## Instructions to follow
Pick out and copy every line of the items below that contains the word "layers".

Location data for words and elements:
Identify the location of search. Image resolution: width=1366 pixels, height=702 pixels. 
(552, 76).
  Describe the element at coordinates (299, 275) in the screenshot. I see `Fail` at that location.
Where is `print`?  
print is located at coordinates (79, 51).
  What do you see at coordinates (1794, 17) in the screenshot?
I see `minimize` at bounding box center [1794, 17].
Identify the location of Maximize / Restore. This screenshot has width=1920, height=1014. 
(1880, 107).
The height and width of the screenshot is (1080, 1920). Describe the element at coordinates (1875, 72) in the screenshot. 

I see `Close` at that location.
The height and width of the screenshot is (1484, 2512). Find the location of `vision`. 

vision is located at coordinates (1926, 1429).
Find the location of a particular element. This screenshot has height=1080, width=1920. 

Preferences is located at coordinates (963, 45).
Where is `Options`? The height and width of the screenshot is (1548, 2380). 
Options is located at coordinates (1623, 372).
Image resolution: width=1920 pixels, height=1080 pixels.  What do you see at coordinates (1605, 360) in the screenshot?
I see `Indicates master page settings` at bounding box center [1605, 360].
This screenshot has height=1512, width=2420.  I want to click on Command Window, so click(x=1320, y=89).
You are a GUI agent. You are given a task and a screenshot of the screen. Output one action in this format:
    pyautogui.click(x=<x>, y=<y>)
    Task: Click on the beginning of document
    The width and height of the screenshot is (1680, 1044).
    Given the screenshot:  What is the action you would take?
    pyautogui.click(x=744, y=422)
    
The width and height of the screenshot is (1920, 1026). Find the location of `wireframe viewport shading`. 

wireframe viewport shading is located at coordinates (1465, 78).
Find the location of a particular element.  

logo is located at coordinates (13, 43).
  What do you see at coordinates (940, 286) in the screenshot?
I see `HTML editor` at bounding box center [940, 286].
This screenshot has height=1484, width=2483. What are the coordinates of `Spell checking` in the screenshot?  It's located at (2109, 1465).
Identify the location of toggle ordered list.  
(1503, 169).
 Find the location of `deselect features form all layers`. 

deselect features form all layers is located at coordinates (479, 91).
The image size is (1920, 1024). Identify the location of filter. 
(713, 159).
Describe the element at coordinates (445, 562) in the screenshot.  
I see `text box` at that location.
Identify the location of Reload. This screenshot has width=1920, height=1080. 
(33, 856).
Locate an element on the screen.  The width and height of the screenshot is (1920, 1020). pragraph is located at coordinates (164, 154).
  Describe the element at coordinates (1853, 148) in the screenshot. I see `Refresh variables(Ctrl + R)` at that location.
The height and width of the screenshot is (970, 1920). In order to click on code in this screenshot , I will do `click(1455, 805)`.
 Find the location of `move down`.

## Exercise response
 Find the location of `deselect features form all layers`. 
deselect features form all layers is located at coordinates (479, 91).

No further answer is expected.